[Dataset entries]
%%

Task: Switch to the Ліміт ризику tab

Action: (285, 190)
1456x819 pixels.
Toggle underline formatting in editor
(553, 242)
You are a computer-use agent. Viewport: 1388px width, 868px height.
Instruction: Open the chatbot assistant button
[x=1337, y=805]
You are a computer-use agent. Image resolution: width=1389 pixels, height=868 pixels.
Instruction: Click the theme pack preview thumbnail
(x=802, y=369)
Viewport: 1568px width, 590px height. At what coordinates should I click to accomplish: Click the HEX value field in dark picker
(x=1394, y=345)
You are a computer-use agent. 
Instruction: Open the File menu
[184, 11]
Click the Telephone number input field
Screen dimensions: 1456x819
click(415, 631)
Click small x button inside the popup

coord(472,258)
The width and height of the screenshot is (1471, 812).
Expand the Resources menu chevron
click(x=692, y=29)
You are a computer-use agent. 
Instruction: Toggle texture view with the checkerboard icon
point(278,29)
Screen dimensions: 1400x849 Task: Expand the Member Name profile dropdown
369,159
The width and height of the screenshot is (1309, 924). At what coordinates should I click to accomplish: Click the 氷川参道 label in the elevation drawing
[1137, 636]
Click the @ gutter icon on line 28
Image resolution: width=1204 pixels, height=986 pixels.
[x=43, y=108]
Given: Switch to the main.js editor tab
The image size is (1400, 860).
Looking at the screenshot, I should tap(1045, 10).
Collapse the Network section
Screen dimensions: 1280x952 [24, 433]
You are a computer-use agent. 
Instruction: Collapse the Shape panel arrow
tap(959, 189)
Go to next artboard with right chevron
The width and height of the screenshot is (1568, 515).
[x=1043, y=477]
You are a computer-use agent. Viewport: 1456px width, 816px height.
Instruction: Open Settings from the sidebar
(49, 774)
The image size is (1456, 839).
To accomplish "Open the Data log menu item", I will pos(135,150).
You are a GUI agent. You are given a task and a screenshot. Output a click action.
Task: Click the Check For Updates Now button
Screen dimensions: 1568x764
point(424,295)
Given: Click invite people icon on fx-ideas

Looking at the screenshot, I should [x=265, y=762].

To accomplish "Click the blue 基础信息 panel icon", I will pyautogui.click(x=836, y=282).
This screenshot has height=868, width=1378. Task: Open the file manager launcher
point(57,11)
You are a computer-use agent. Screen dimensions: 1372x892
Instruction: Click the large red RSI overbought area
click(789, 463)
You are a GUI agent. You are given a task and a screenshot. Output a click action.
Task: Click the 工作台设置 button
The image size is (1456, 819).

%%

For the entries above, say how many lines contain the word "computer", giving the number alone.

_Task result_. 7